» Your instructions:
Your answer should consist of every line in the records that holds "logo".

» Data under study:
□ □ □ □ □ □ □
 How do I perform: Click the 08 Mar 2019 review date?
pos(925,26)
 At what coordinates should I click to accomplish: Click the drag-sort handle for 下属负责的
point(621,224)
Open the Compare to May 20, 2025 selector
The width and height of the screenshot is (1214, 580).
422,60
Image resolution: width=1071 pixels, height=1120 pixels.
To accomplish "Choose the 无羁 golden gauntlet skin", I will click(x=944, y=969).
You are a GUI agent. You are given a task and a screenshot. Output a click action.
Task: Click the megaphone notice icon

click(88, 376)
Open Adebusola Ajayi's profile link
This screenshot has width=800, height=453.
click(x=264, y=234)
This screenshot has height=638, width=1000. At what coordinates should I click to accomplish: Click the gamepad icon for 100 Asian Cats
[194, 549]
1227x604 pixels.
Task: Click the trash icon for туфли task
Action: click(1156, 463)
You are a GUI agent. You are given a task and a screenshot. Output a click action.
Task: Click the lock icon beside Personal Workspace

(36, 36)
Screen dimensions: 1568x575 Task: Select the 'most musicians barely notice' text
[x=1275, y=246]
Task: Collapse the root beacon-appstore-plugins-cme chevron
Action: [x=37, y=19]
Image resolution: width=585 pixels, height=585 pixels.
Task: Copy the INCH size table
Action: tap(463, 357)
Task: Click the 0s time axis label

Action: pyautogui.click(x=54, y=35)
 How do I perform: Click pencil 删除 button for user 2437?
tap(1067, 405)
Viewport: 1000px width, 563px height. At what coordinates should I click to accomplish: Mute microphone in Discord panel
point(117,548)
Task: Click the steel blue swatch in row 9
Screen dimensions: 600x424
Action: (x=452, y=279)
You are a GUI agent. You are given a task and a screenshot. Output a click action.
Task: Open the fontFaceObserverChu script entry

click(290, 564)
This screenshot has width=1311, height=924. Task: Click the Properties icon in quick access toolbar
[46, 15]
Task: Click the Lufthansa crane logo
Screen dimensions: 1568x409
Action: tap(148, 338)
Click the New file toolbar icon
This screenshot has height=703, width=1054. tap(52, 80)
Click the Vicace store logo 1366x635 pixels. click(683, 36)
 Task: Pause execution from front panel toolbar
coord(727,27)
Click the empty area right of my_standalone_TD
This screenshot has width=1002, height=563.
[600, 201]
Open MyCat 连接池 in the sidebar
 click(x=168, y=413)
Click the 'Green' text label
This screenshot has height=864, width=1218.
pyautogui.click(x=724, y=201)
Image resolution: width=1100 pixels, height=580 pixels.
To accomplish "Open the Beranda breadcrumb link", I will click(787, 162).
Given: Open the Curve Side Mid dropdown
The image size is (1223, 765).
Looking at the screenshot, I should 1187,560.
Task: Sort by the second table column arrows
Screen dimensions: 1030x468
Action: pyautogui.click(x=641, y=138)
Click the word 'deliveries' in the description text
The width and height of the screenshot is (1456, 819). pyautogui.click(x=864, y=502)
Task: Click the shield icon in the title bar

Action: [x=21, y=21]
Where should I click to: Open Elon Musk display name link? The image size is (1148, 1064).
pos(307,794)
□ □ □ □ □ □ □
» Response:
Task: Click the Lufthansa crane logo
Click the Vicace store logo 1366x635 pixels. click(683, 36)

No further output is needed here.